Host/Mask           Packets   Bytes
205.152.59.0/24       10914    495K
206.223.168.238        9216    505K
213.4.149.12           6660    346K
69.25.186.66           5673    272K
81.115.40.8            5360    286K
213.29.7.0/24          4317    259K
68.22.111.226          4051    189K
65.14.221.82           3569    171K
204.202.15.102         3019    149K
211.94.0.0/15          2919    175K

This is down significantly from last week, and it seems unlikely that one more day would have made a major difference.

  • 205.152.59.0/24 is Bellsouth, still hammering on us with advance fee fraud spammers through their webmail system. (Well, probably. Since we're not accepting their packets I can't be sure.)
  • 206.223.168.238 and 204.202.15.102 return from last week.
  • 213.4.149.12 returns from recently and is resuming its usual presence in the listing.
  • 69.25.186.66 is mail.mydiscountoffer.com, and was blocked for being in AccelerateBiz network space; after too many spammers, we no longer accept connections from their IP ranges.
  • 81.115.40.8 is a telecomitalia.it IP address, last seen in January.
  • 68.22.111.226 and 65.14.221.82 kept trying with bad HELOs.

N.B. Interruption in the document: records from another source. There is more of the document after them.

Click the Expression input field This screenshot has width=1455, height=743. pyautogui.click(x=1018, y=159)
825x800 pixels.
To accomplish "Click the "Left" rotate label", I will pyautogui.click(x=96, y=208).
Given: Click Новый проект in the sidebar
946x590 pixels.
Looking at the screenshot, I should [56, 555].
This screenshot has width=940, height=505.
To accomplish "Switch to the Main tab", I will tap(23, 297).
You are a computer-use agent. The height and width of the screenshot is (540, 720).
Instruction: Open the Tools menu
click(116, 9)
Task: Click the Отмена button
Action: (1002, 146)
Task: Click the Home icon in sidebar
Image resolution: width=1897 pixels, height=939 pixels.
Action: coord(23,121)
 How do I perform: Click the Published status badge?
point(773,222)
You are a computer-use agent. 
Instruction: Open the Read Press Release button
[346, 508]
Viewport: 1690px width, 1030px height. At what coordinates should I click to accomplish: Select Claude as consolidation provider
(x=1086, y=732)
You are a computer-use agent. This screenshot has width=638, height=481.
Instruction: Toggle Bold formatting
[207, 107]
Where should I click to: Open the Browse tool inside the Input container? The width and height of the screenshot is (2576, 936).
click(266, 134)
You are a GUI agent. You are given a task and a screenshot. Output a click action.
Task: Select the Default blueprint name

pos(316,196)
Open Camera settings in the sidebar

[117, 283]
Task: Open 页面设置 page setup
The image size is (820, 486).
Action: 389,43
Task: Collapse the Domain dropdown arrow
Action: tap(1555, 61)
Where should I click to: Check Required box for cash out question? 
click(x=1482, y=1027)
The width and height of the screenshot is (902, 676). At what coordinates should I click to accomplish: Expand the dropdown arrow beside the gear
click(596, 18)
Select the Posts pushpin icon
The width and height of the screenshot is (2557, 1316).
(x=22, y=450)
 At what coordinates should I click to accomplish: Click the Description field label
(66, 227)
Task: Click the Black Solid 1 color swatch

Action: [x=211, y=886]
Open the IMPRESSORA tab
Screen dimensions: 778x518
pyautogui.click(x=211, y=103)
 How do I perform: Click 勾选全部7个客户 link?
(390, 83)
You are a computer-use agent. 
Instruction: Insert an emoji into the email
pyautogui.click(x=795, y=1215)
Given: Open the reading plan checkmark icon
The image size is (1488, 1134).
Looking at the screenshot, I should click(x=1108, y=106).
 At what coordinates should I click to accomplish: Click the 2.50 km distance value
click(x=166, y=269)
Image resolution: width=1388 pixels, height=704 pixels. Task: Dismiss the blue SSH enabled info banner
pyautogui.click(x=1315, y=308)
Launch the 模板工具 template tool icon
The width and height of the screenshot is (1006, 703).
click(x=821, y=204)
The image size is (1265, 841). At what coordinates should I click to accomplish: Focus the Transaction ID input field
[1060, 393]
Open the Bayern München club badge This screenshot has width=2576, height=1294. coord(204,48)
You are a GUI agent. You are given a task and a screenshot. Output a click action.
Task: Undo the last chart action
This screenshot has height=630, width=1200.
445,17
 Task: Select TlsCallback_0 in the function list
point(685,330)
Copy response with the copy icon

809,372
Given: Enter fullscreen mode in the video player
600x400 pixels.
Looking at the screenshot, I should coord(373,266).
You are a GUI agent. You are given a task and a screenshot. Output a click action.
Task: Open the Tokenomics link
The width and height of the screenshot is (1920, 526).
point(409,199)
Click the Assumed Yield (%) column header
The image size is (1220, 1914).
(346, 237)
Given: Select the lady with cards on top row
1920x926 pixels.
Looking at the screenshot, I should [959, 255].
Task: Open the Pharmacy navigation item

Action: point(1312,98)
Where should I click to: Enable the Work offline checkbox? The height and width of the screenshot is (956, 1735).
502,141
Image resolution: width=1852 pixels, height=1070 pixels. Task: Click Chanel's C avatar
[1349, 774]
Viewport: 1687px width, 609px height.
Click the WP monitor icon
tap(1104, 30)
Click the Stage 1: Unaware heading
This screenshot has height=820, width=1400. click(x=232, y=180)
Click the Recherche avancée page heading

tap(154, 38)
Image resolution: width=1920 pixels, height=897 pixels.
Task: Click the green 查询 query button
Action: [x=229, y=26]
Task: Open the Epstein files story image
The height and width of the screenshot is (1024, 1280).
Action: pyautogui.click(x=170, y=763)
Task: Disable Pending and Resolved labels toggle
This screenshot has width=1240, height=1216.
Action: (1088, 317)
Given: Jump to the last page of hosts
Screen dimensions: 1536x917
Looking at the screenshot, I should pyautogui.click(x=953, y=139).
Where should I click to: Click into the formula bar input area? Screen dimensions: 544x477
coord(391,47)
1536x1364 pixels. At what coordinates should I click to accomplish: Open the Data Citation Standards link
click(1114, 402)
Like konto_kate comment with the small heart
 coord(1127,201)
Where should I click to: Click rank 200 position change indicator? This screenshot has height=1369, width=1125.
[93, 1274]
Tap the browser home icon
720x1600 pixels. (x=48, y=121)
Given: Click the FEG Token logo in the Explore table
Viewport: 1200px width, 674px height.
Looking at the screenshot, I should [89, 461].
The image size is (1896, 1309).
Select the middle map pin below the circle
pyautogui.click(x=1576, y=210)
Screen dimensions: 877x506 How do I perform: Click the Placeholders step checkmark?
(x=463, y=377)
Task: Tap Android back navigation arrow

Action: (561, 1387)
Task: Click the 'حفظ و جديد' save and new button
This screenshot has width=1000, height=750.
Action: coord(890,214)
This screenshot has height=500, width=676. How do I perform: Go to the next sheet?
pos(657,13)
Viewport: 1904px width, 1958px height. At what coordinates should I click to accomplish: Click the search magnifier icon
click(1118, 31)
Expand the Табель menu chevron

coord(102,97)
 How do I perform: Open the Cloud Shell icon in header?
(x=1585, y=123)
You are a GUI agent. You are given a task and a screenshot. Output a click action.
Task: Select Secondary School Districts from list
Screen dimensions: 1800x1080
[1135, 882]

Connection time rejection stats:

  66671 total
  40920 dynamic IP
  16846 bad or no reverse DNS
   5790 class bl-cbl
   1512 class bl-sbl
    462 acceleratebiz.com
    225 class bl-pbl
    109 class bl-njabl
    104 class bl-dsbl
     79 cuttingedgemedia.com
     64 class bl-sdul

This is pretty close to last week, and might even have been over it if not for the 12 hour downtime. I'd do a breakdown of the SBL rejections, but there's no real point; 1440 of them come from SBL50892, which is a colocentral.com spammer hosting escalation listing from Feburary 6th, and the next highest one is 12 rejections. (The colocentral.com rejections were spread over 248 different IP addresses, with none of them having more than 9 rejections. The hostnames suggest that we didn't miss anything.)

Three of the top 30 most rejected IP addresses were rejected 100 times or more this week: 69.25.186.66 (181 times), 67.102.251.238 (176 times, a Covad something or other), and 210.176.52.139 (149 times, no reverse DNS). Twelve of the top 30 are currently in the CBL, ten are currently in bl.spamcop.net, eight are in the PBL, and a grand total of 15 of the 30 are in zen.spamhaus.org.

This week Hotmail did:

  • 4 messages accepted, at least two of them legitimate and one almost certainly spam.
  • no messages rejected because they came from non-Hotmail email addresses.
  • 41 messages sent to our spamtraps.
  • 30 messages refused because their sender addresses had already hit our spamtraps.
  • 8 messages refused due to their origin IP address (4 in the CBL, 3 from the Cote d'Ivoire, and one in SBL45516).

And the final numbers:

what # this week (distinct IPs) # last week (distinct IPs)
Bad HELOs 953 95 877 101
Bad bounces 17 16 16 12

There was no particularly flagrant source of bad HELOs this week, just the usual crowd with middle double digit rejections before we dumped them in the kernel filters. Bad bounces once again came from all over, although possibly with more North American sources than anywhere else.

Bad bounces were sent to 15 different usernames this week, once again mostly to real ex-users and plausible usernames (and one valid ex-user with some numbers glued on the front). The most popular target, with three bounces, was an ex-user.